If you lived on an exotic island where unsafe sex was all too common, you'd find ways to ward off unwanted attention. On Tahiti, the females of two related insect species have had to move their genitals to different sides of their bodies and even impersonate the opposite sex — all to avoid getting pierced in the abdomen by the sexual organs of the wrong males, biologists report.

The two insects, which live side by side on the Pacific island of Tahiti and feed on the same plants, are known as Coridromius tahitiensis and Coridromius taravao. Both species follow the aptly named practice of traumatic insemination. With his genital organ reminiscent of a hypodermic needle, the male stabs a female in the side and shoots sperm into her abdomen.

The ritual — shared by a number of other invertebrates, including bedbugs (Cimex lectularius) — can cause injury or infection for the female. Not only that, but insects that use this type of reproductive method are not particularly persnickety about partners, so a male of one species may try to mate with another male — or even with a member of another species.

Such interspecies mating can be costly to both species in terms of wasted time, energy and sperm, says Nikolai Tatarnic, a biologist who is now curator of insects at the Western Australian Museum in Welshpool.

With his colleague Gerasimos Cassis, a behavioural ecologist at the University of New South Wales, Tatarnic examined 152 C. tahitiensis individuals (66 males, 86 females) and 39 C. taravao (6 males, 33 females). Writing in The American Naturalist1, the authors describe how mating in C. tahitiensis is generally instigated by males and does not involve anything close to mutual consent.

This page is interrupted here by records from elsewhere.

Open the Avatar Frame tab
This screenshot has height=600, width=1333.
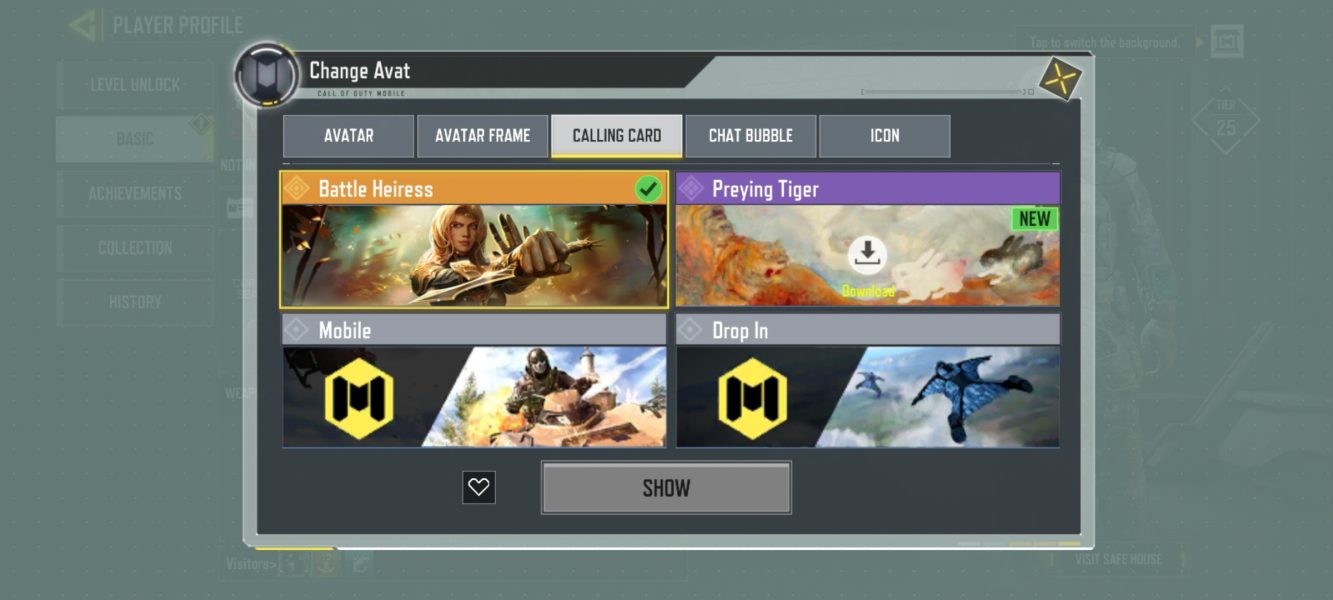click(x=482, y=136)

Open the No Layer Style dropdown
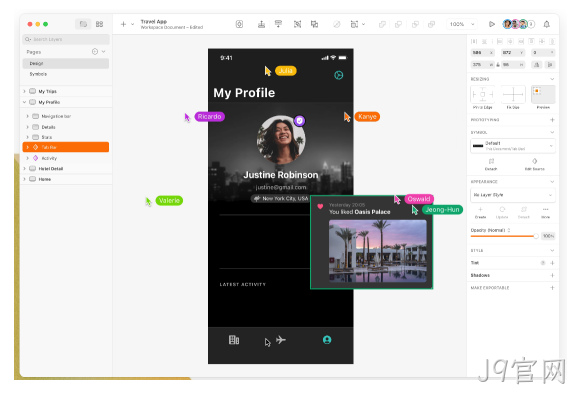[x=513, y=195]
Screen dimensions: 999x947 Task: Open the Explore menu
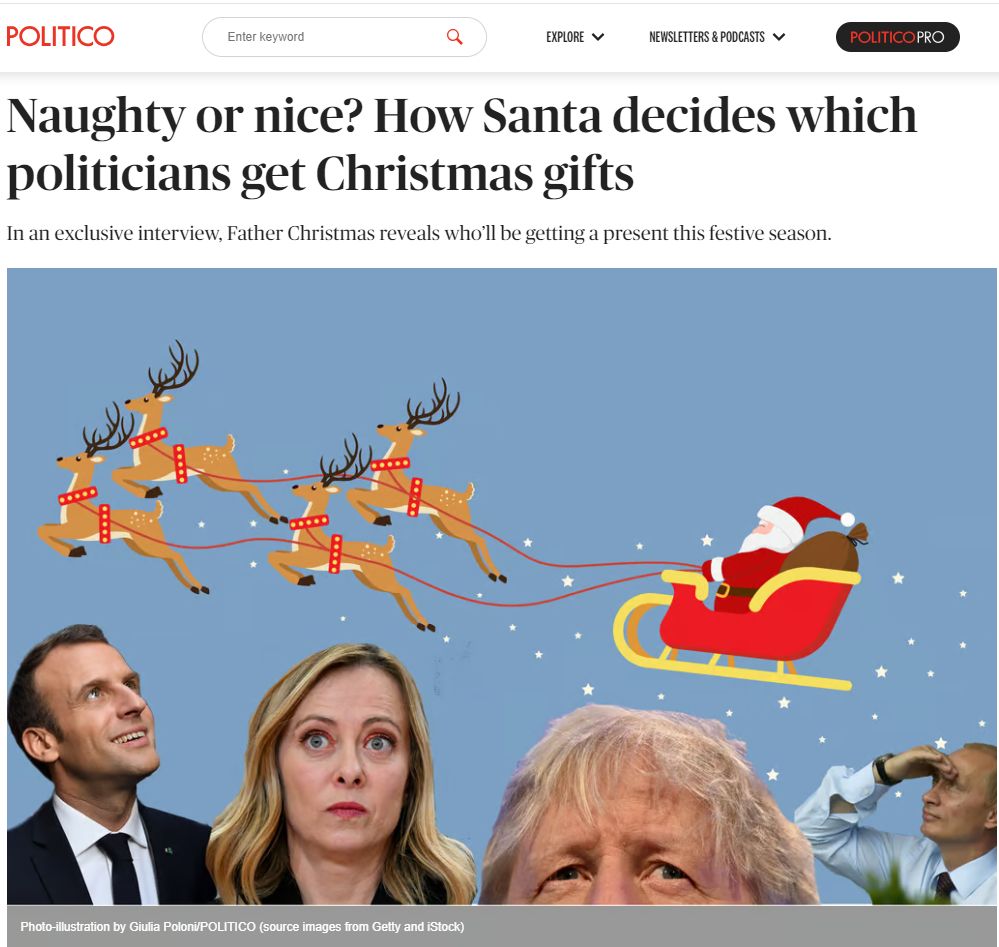[x=564, y=37]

The birds and the bees of bugs

During mating, C. tahitiensis females are inseminated on the right side of the abdomen through genitalia that seem to have evolved to facilitate the process — even though the males stab them in the abdomen anyway. The researchers did not observe any mating attempts by the C. taravao, but they did discover that females of that species have anatomical structures — which may or may not be genitalia — that can facilitate insemination on the left side, as well as structural reinforcements that may discourage insemination attempts on the right (where a C. tahitiensis male might come poking).

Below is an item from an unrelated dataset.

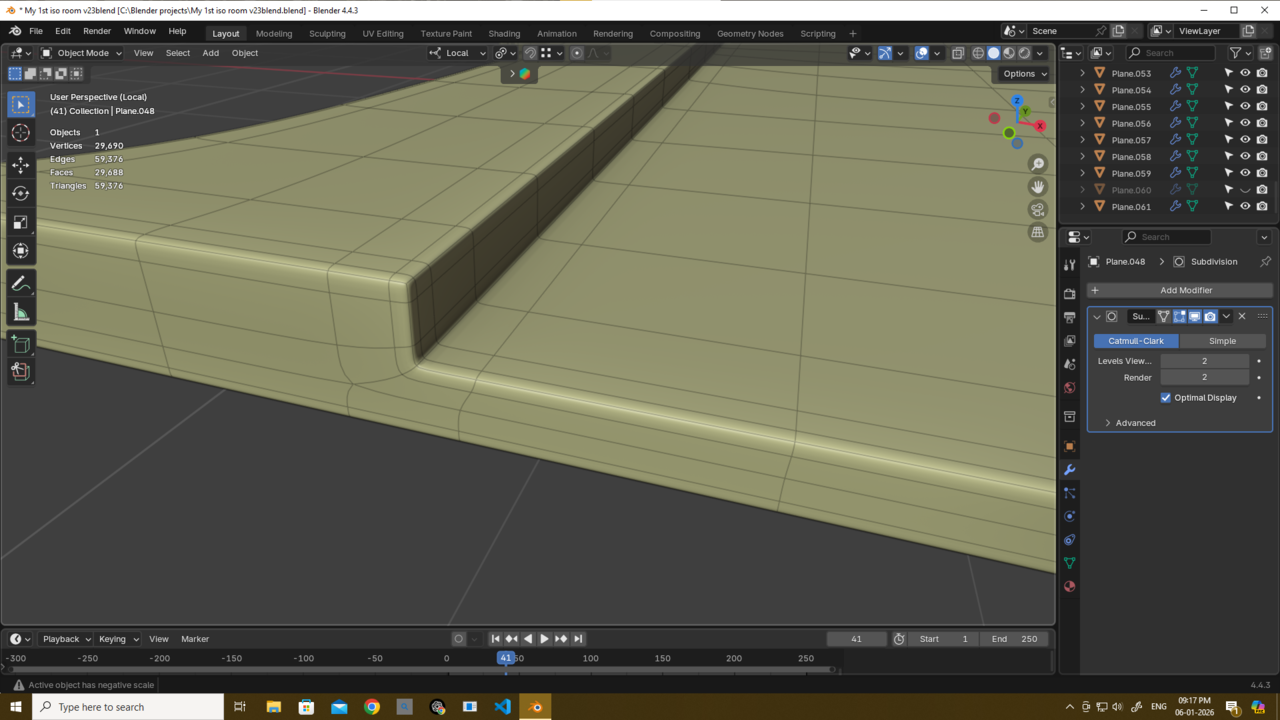Open the Material properties tab
Screen dimensions: 1280x720
(x=1070, y=587)
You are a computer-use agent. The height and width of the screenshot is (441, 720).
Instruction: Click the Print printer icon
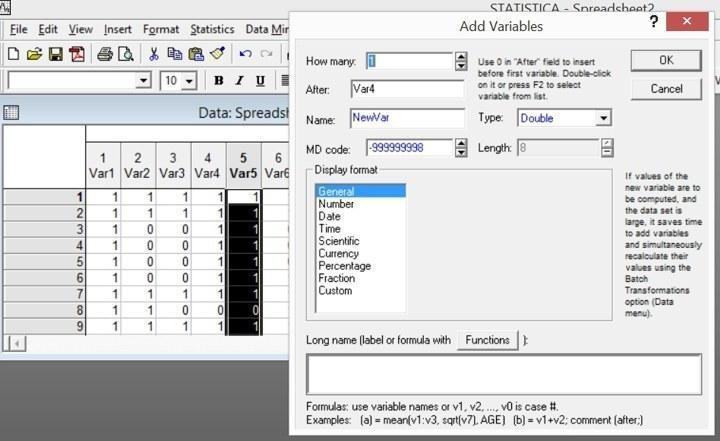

The researchers inferred that the two species may have evolved at least two ways of avoiding undesirable, even dangerous, interspecies mating. The genital organs of females of both species have literally moved to opposite sides of their bodies.

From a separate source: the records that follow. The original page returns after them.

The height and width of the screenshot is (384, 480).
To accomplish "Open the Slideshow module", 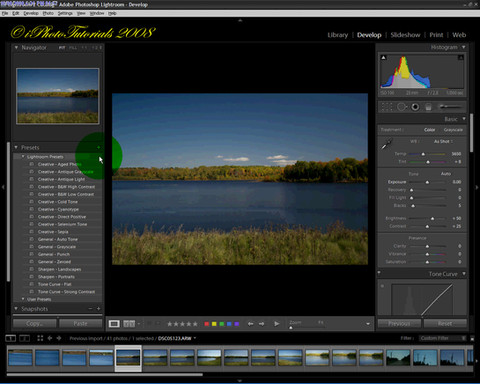I will pyautogui.click(x=405, y=35).
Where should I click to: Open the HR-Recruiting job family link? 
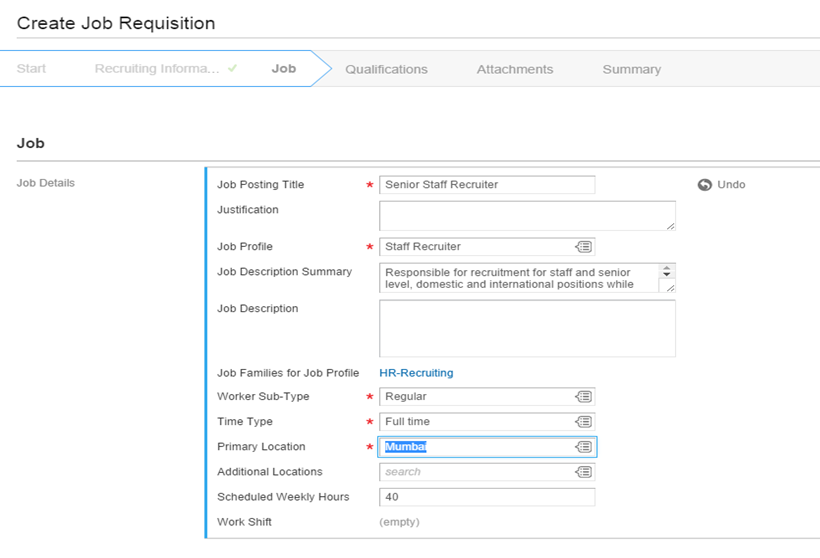(x=416, y=373)
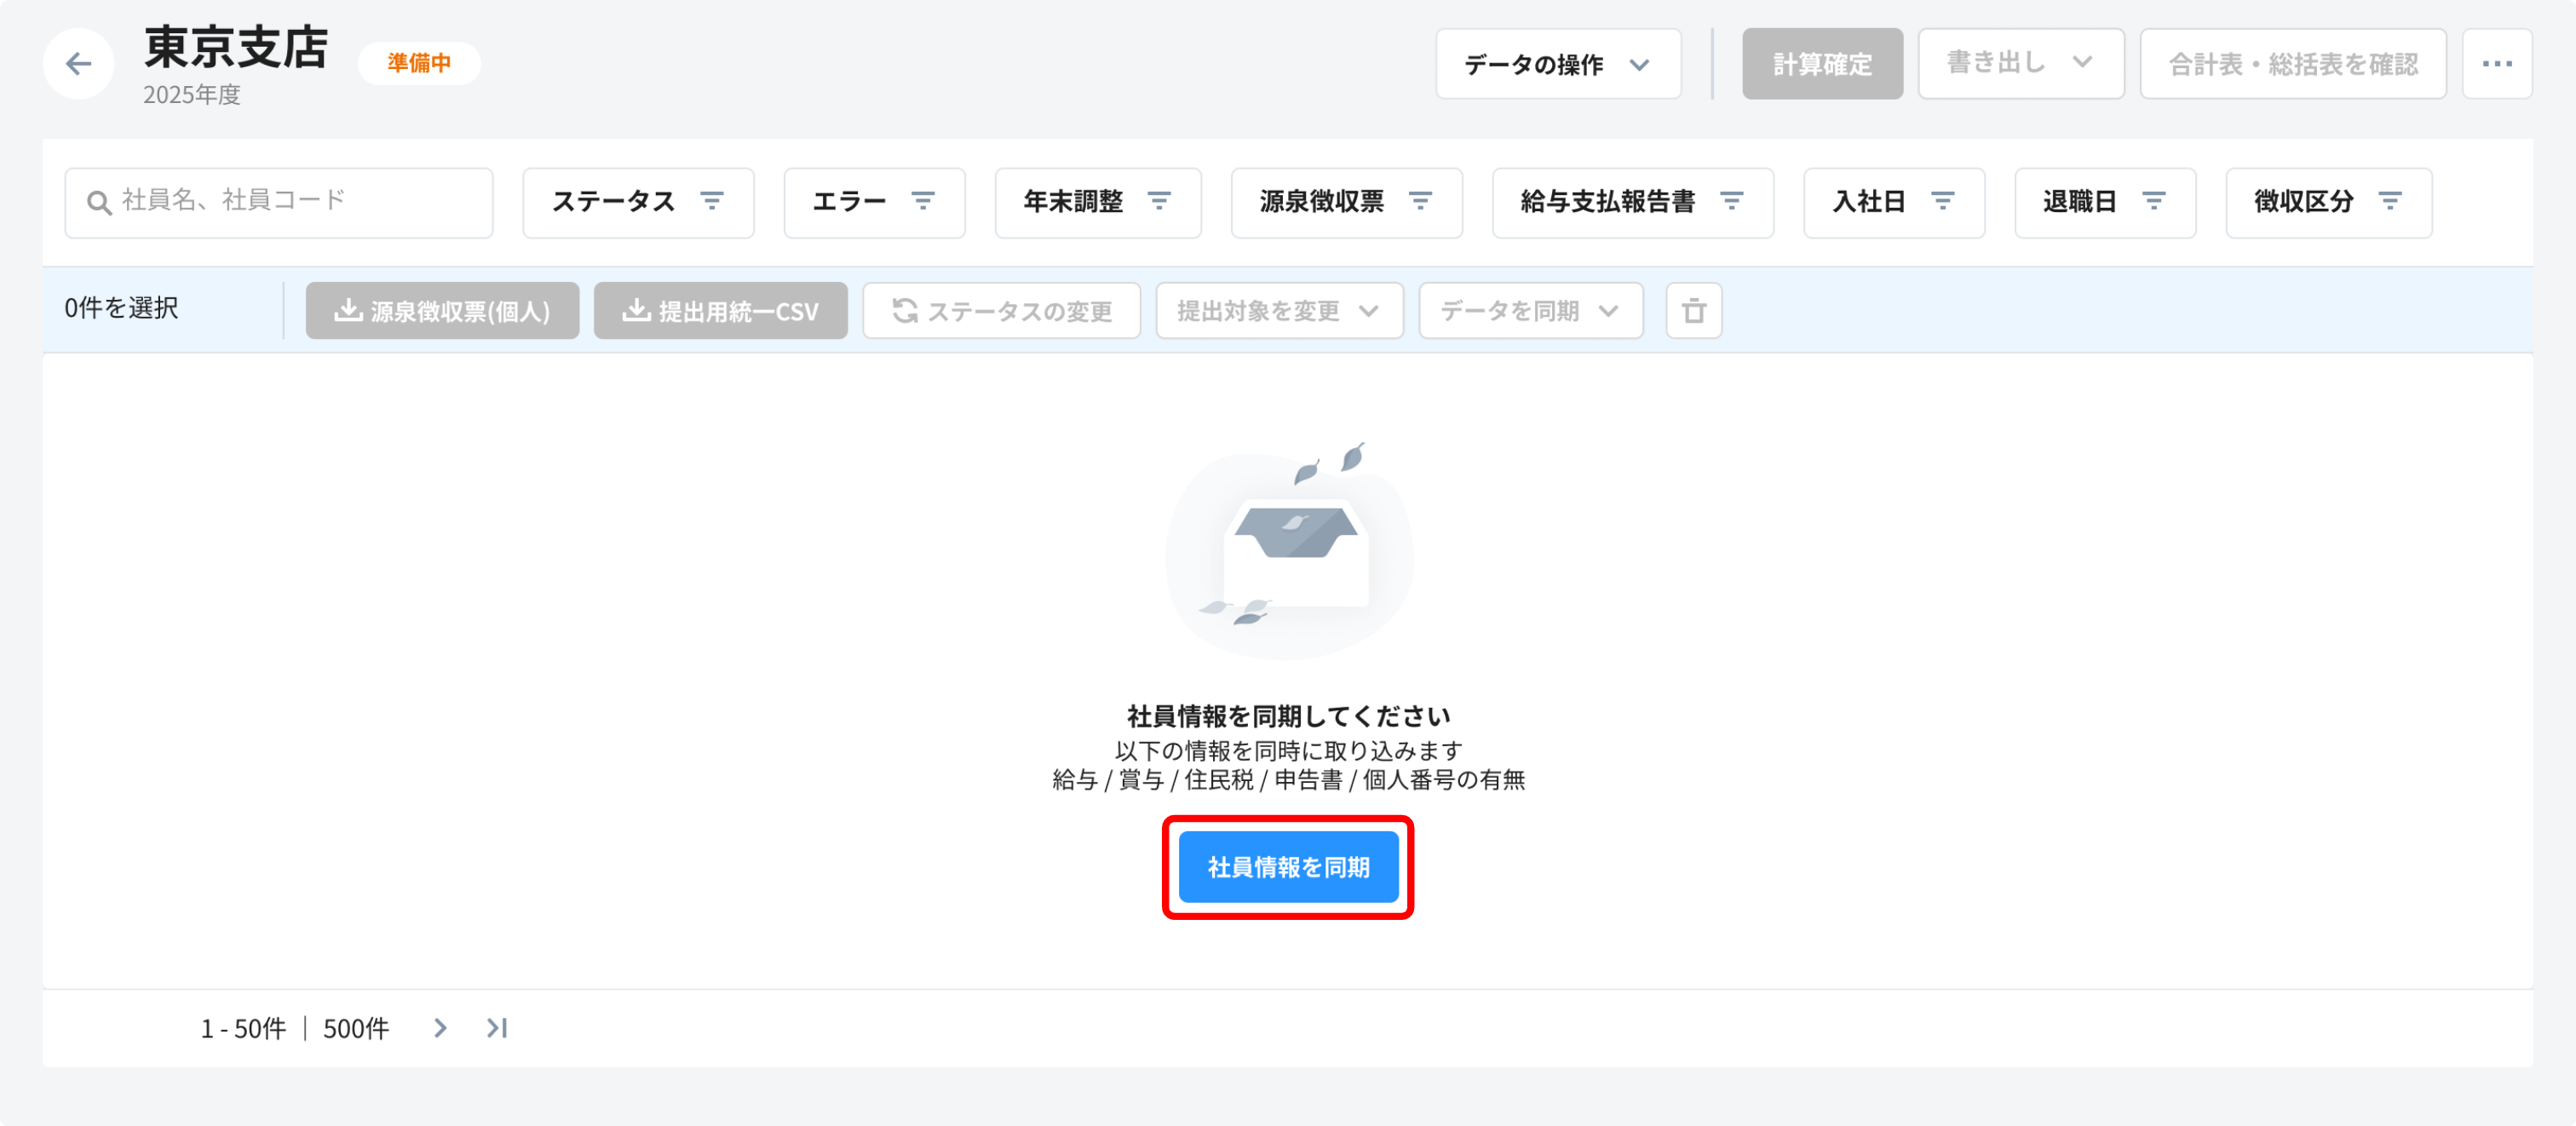
Task: Open the three-dots more options menu
Action: click(x=2496, y=64)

In addition, both males and females of C. taravao have developed a way to masquerade as C. tahitiensis males, displaying the distinctive colouring and hairy patches on the right side of the abdomen that C. tahitiensis males have. This 'disguise' is thought to lessen the chances that C. tahitiensis males will come courting.

C. taravao’s mimicry of C. tahitiensis males “is the first documented case of such an extraordinary interaction”, says Gregory Holwell, a biologist at the University of Auckland in New Zealand. And Luke Holman, an evolutionary biologist at the Australian National University in Canberra, calls it an interesting twist on the well-known approach in which two closely related species avoid interbreeding by making their sexual signals more distinct.

But the study is not conclusive. “It’s not a story that’s been all worked out, but it’s suggestively compelling,” says Locke Rowe, an evolutionary biologist at the University of Toronto in Canada.

Ann Hedrick, a behavioural biologist at the University of California, Davis, would like to see evidence that mating between the two species does not produce viable offspring and that interspecies mimicry and different placement of genitalia do not occur if the two species do not live in close proximity.

Tatarnic agrees. “What we really need to do now is go back to Tahiti to test our hypotheses,” he says.